_Problem description_
Write out every one of the records below word for word, keeping each line unchanged.

_Records provided_
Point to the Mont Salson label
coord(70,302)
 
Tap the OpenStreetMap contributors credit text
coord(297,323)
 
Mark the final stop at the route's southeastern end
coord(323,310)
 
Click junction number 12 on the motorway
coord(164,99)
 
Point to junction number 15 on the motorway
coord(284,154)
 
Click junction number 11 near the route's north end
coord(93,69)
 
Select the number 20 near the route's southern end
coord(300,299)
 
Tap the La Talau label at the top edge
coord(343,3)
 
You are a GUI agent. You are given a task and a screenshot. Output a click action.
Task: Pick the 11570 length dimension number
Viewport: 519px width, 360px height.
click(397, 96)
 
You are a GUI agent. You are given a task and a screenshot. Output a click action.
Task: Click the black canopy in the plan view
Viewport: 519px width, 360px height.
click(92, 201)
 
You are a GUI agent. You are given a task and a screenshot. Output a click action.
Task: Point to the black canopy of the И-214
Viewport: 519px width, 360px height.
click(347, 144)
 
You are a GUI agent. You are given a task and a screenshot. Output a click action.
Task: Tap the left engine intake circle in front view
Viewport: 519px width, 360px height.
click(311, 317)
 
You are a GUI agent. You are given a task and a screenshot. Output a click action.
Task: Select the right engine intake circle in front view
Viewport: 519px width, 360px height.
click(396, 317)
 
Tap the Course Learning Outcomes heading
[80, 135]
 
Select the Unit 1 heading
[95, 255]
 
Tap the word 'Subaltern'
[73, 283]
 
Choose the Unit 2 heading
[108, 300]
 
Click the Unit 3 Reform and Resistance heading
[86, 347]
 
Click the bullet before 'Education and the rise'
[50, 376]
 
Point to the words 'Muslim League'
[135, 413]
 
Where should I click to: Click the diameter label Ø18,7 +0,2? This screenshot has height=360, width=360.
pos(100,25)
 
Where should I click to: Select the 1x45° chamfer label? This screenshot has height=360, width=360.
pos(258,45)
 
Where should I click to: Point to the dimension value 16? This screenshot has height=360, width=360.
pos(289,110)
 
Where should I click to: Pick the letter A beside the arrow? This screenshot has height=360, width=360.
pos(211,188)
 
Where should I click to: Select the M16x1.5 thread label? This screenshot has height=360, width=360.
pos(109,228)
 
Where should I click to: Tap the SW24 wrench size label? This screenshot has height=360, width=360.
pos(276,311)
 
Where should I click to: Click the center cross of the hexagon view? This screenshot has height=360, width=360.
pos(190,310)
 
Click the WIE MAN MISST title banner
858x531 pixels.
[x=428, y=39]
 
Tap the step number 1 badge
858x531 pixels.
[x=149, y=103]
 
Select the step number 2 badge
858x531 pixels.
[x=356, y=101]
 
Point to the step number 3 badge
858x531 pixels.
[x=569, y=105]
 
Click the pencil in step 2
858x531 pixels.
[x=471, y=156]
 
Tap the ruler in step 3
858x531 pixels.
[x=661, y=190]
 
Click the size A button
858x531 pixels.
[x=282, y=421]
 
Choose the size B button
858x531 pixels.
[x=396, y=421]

_Result for this exercise_
Point to the Mont Salson label
coord(70,302)
 
Tap the OpenStreetMap contributors credit text
coord(297,323)
 
Mark the final stop at the route's southeastern end
coord(323,310)
 
Click junction number 12 on the motorway
coord(164,99)
 
Point to junction number 15 on the motorway
coord(284,154)
 
Click junction number 11 near the route's north end
coord(93,69)
 
Select the number 20 near the route's southern end
coord(300,299)
 
Tap the La Talau label at the top edge
coord(343,3)
 
You are a GUI agent. You are given a task and a screenshot. Output a click action.
Task: Pick the 11570 length dimension number
Viewport: 519px width, 360px height.
click(397, 96)
 
You are a GUI agent. You are given a task and a screenshot. Output a click action.
Task: Click the black canopy in the plan view
Viewport: 519px width, 360px height.
click(92, 201)
 
You are a GUI agent. You are given a task and a screenshot. Output a click action.
Task: Point to the black canopy of the И-214
Viewport: 519px width, 360px height.
click(347, 144)
 
You are a GUI agent. You are given a task and a screenshot. Output a click action.
Task: Tap the left engine intake circle in front view
Viewport: 519px width, 360px height.
click(311, 317)
 
You are a GUI agent. You are given a task and a screenshot. Output a click action.
Task: Select the right engine intake circle in front view
Viewport: 519px width, 360px height.
click(396, 317)
 
Tap the Course Learning Outcomes heading
[80, 135]
 
Select the Unit 1 heading
[95, 255]
 
Tap the word 'Subaltern'
[73, 283]
 
Choose the Unit 2 heading
[108, 300]
 
Click the Unit 3 Reform and Resistance heading
[86, 347]
 
Click the bullet before 'Education and the rise'
[50, 376]
 
Point to the words 'Muslim League'
[135, 413]
 
Where should I click to: Click the diameter label Ø18,7 +0,2? This screenshot has height=360, width=360.
pos(100,25)
 
Where should I click to: Select the 1x45° chamfer label? This screenshot has height=360, width=360.
pos(258,45)
 
Where should I click to: Point to the dimension value 16? This screenshot has height=360, width=360.
pos(289,110)
 
Where should I click to: Pick the letter A beside the arrow? This screenshot has height=360, width=360.
pos(211,188)
 
Where should I click to: Select the M16x1.5 thread label? This screenshot has height=360, width=360.
pos(109,228)
 
Where should I click to: Tap the SW24 wrench size label? This screenshot has height=360, width=360.
pos(276,311)
 
Where should I click to: Click the center cross of the hexagon view? This screenshot has height=360, width=360.
pos(190,310)
 
Click the WIE MAN MISST title banner
858x531 pixels.
[x=428, y=39]
 
Tap the step number 1 badge
858x531 pixels.
[x=149, y=103]
 
Select the step number 2 badge
858x531 pixels.
[x=356, y=101]
 
Point to the step number 3 badge
858x531 pixels.
[x=569, y=105]
 
Click the pencil in step 2
858x531 pixels.
[x=471, y=156]
 
Tap the ruler in step 3
858x531 pixels.
[x=661, y=190]
 
Click the size A button
858x531 pixels.
[x=282, y=421]
 
Choose the size B button
858x531 pixels.
[x=396, y=421]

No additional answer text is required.